* ASSIGNMENT
What lines in the entries hold the string "label"? List them.

* Stored data entries
----

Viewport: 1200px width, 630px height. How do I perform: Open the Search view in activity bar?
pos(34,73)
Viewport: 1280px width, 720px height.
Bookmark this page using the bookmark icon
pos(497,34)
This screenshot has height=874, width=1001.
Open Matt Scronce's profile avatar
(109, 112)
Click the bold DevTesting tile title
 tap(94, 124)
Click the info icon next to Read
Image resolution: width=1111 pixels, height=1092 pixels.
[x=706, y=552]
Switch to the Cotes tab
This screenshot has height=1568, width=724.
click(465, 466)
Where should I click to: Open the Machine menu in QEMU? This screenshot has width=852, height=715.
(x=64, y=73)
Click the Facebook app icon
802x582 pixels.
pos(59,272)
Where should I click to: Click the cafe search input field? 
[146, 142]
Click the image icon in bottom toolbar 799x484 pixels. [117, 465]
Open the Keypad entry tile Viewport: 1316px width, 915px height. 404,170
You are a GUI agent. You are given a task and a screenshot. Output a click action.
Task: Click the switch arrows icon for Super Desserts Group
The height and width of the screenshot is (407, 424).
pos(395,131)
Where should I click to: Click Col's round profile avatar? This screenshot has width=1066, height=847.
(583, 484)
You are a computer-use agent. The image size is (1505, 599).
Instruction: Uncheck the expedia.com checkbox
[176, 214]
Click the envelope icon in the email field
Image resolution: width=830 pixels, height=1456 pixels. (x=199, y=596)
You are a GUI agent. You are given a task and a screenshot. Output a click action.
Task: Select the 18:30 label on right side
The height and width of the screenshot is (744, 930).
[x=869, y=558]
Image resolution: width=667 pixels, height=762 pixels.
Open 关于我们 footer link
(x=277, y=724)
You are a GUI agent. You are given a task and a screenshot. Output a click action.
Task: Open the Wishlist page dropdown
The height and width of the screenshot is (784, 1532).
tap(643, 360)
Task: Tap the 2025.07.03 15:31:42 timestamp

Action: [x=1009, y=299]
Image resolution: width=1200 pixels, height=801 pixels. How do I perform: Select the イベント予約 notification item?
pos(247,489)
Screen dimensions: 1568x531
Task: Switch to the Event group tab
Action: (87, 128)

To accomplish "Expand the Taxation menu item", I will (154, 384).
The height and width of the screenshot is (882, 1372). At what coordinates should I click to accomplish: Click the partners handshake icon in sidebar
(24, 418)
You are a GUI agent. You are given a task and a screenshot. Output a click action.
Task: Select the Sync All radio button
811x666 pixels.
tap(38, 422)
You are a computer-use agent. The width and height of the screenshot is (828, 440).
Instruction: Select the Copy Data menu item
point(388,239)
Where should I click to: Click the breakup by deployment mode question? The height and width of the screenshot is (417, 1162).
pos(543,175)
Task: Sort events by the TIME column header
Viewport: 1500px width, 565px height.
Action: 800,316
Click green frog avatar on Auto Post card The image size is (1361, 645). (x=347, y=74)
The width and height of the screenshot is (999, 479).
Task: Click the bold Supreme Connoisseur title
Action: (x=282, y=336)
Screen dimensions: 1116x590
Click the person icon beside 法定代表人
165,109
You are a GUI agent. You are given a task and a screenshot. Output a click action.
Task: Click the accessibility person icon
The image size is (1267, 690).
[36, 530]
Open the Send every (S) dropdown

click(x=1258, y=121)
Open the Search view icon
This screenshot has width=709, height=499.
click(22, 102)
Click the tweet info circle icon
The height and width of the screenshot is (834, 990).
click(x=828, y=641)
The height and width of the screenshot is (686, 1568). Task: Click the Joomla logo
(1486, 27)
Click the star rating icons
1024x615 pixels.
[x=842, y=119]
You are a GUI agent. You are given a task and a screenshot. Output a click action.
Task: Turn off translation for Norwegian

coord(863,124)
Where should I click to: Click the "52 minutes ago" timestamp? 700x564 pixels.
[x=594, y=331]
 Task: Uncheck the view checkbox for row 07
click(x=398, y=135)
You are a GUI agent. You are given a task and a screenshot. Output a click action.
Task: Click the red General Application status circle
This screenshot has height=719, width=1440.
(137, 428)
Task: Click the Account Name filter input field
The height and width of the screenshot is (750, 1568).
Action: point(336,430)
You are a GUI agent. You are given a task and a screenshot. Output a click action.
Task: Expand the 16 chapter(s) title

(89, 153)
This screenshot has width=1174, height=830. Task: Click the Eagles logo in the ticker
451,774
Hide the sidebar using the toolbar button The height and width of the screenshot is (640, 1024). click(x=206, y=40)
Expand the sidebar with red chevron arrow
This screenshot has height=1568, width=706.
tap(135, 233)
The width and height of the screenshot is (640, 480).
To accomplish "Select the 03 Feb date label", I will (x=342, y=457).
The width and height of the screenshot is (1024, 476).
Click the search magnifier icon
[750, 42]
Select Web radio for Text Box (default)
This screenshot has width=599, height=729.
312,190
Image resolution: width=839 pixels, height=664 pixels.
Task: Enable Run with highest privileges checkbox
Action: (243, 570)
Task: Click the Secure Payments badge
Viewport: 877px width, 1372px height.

----

* ANSWER SPACE
Task: Select the 18:30 label on right side
To accomplish "Select the 03 Feb date label", I will (x=342, y=457).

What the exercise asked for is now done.